**What is expected**
Please set out every line of the items below as a numbered list, leaving out the blank lines.

************

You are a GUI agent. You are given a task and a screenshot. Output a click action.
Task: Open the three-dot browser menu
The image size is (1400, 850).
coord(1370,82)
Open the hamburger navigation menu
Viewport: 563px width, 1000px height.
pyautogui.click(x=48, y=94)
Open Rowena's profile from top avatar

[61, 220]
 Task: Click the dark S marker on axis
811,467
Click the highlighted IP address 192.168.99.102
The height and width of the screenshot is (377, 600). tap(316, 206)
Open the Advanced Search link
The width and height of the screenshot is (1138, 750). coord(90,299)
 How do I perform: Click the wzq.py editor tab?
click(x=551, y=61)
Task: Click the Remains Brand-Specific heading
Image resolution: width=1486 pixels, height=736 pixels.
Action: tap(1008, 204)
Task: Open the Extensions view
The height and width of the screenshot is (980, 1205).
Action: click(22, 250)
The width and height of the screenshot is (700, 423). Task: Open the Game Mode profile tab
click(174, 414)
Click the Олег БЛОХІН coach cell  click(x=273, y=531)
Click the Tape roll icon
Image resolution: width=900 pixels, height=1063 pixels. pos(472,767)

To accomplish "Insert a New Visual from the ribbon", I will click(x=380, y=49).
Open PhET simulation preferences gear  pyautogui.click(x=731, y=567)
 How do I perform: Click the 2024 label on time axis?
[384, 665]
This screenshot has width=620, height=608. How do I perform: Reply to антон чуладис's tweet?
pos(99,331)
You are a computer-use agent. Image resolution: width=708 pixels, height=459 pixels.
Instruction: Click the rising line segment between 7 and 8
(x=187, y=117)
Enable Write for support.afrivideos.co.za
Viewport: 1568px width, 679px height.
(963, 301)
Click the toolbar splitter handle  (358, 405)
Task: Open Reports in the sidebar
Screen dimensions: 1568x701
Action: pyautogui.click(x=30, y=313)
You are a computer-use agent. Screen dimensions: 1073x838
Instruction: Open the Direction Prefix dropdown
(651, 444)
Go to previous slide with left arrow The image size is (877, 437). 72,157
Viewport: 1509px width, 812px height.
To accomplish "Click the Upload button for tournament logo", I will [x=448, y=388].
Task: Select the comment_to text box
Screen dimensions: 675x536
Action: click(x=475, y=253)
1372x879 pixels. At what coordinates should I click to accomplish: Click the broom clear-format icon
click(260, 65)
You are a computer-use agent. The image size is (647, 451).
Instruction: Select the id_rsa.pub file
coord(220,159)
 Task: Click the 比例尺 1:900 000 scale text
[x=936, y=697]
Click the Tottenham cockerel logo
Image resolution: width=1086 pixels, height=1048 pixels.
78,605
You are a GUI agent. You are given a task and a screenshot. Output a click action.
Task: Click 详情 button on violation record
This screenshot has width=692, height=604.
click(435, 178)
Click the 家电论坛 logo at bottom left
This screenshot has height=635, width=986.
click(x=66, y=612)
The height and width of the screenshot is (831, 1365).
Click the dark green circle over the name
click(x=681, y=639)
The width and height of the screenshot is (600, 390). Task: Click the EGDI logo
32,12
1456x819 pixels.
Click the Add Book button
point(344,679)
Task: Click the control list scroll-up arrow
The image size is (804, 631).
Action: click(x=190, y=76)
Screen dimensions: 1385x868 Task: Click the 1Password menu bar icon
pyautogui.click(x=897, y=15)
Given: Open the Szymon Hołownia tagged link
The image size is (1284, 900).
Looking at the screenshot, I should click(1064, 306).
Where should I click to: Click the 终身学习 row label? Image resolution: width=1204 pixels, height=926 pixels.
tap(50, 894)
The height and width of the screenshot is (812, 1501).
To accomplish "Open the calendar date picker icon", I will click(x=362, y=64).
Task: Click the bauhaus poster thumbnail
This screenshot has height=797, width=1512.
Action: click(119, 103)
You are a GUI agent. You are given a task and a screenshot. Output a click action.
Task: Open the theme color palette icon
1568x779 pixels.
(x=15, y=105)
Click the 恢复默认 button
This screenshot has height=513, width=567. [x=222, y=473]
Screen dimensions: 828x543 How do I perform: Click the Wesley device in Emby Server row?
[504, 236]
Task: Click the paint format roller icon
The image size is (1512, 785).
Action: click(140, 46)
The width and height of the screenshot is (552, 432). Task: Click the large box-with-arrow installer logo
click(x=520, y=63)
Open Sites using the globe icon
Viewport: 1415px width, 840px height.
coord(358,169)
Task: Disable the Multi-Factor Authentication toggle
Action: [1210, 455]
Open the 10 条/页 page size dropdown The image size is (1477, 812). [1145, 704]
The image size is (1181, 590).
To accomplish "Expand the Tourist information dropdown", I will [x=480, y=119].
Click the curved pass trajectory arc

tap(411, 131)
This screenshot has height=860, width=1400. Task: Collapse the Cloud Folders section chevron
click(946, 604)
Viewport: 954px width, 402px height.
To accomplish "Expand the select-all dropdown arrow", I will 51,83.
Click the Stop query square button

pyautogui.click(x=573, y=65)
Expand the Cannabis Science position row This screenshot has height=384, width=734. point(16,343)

************

**Written solution**
1. You are a GUI agent. You are given a task and a screenshot. Output a click action.
2. Task: Open the three-dot browser menu
3. The image size is (1400, 850).
4. coord(1370,82)
5. Open the hamburger navigation menu
6. Viewport: 563px width, 1000px height.
7. pyautogui.click(x=48, y=94)
8. Open Rowena's profile from top avatar
9. [61, 220]
10.  Task: Click the dark S marker on axis
11. 811,467
12. Click the highlighted IP address 192.168.99.102
13. The height and width of the screenshot is (377, 600). tap(316, 206)
14. Open the Advanced Search link
15. The width and height of the screenshot is (1138, 750). coord(90,299)
16.  How do I perform: Click the wzq.py editor tab?
17. click(x=551, y=61)
18. Task: Click the Remains Brand-Specific heading
19. Image resolution: width=1486 pixels, height=736 pixels.
20. Action: tap(1008, 204)
21. Task: Open the Extensions view
22. The height and width of the screenshot is (980, 1205).
23. Action: click(22, 250)
24. The width and height of the screenshot is (700, 423). Task: Open the Game Mode profile tab
25. click(174, 414)
26. Click the Олег БЛОХІН coach cell  click(x=273, y=531)
27. Click the Tape roll icon
28. Image resolution: width=900 pixels, height=1063 pixels. pos(472,767)
29. To accomplish "Insert a New Visual from the ribbon", I will click(x=380, y=49).
30. Open PhET simulation preferences gear  pyautogui.click(x=731, y=567)
31.  How do I perform: Click the 2024 label on time axis?
32. [384, 665]
33. This screenshot has width=620, height=608. How do I perform: Reply to антон чуладис's tweet?
34. pos(99,331)
35. You are a computer-use agent. Image resolution: width=708 pixels, height=459 pixels.
36. Instruction: Click the rising line segment between 7 and 8
37. (x=187, y=117)
38. Enable Write for support.afrivideos.co.za
39. Viewport: 1568px width, 679px height.
40. (963, 301)
41. Click the toolbar splitter handle  (358, 405)
42. Task: Open Reports in the sidebar
43. Screen dimensions: 1568x701
44. Action: pyautogui.click(x=30, y=313)
45. You are a computer-use agent. Screen dimensions: 1073x838
46. Instruction: Open the Direction Prefix dropdown
47. (651, 444)
48. Go to previous slide with left arrow The image size is (877, 437). 72,157
49. Viewport: 1509px width, 812px height.
50. To accomplish "Click the Upload button for tournament logo", I will [x=448, y=388].
51. Task: Select the comment_to text box
52. Screen dimensions: 675x536
53. Action: click(x=475, y=253)
54. 1372x879 pixels. At what coordinates should I click to accomplish: Click the broom clear-format icon
55. click(260, 65)
56. You are a computer-use agent. The image size is (647, 451).
57. Instruction: Select the id_rsa.pub file
58. coord(220,159)
59.  Task: Click the 比例尺 1:900 000 scale text
60. [x=936, y=697]
61. Click the Tottenham cockerel logo
62. Image resolution: width=1086 pixels, height=1048 pixels.
63. 78,605
64. You are a GUI agent. You are given a task and a screenshot. Output a click action.
65. Task: Click 详情 button on violation record
66. This screenshot has width=692, height=604.
67. click(435, 178)
68. Click the 家电论坛 logo at bottom left
69. This screenshot has height=635, width=986.
70. click(x=66, y=612)
71. The height and width of the screenshot is (831, 1365).
72. Click the dark green circle over the name
73. click(x=681, y=639)
74. The width and height of the screenshot is (600, 390). Task: Click the EGDI logo
75. 32,12
76. 1456x819 pixels.
77. Click the Add Book button
78. point(344,679)
79. Task: Click the control list scroll-up arrow
80. The image size is (804, 631).
81. Action: click(x=190, y=76)
82. Screen dimensions: 1385x868 Task: Click the 1Password menu bar icon
83. pyautogui.click(x=897, y=15)
84. Given: Open the Szymon Hołownia tagged link
85. The image size is (1284, 900).
86. Looking at the screenshot, I should click(1064, 306).
87. Where should I click to: Click the 终身学习 row label? Image resolution: width=1204 pixels, height=926 pixels.
88. tap(50, 894)
89. The height and width of the screenshot is (812, 1501).
90. To accomplish "Open the calendar date picker icon", I will click(x=362, y=64).
91. Task: Click the bauhaus poster thumbnail
92. This screenshot has height=797, width=1512.
93. Action: click(119, 103)
94. You are a GUI agent. You are given a task and a screenshot. Output a click action.
95. Task: Open the theme color palette icon
96. 1568x779 pixels.
97. (x=15, y=105)
98. Click the 恢复默认 button
99. This screenshot has height=513, width=567. [x=222, y=473]
100. Screen dimensions: 828x543 How do I perform: Click the Wesley device in Emby Server row?
101. [504, 236]
102. Task: Click the paint format roller icon
103. The image size is (1512, 785).
104. Action: click(140, 46)
105. The width and height of the screenshot is (552, 432). Task: Click the large box-with-arrow installer logo
106. click(x=520, y=63)
107. Open Sites using the globe icon
108. Viewport: 1415px width, 840px height.
109. coord(358,169)
110. Task: Disable the Multi-Factor Authentication toggle
111. Action: [1210, 455]
112. Open the 10 条/页 page size dropdown The image size is (1477, 812). [1145, 704]
113. The image size is (1181, 590).
114. To accomplish "Expand the Tourist information dropdown", I will [x=480, y=119].
115. Click the curved pass trajectory arc
116. tap(411, 131)
117. This screenshot has height=860, width=1400. Task: Collapse the Cloud Folders section chevron
118. click(946, 604)
119. Viewport: 954px width, 402px height.
120. To accomplish "Expand the select-all dropdown arrow", I will 51,83.
121. Click the Stop query square button
122. pyautogui.click(x=573, y=65)
123. Expand the Cannabis Science position row This screenshot has height=384, width=734. point(16,343)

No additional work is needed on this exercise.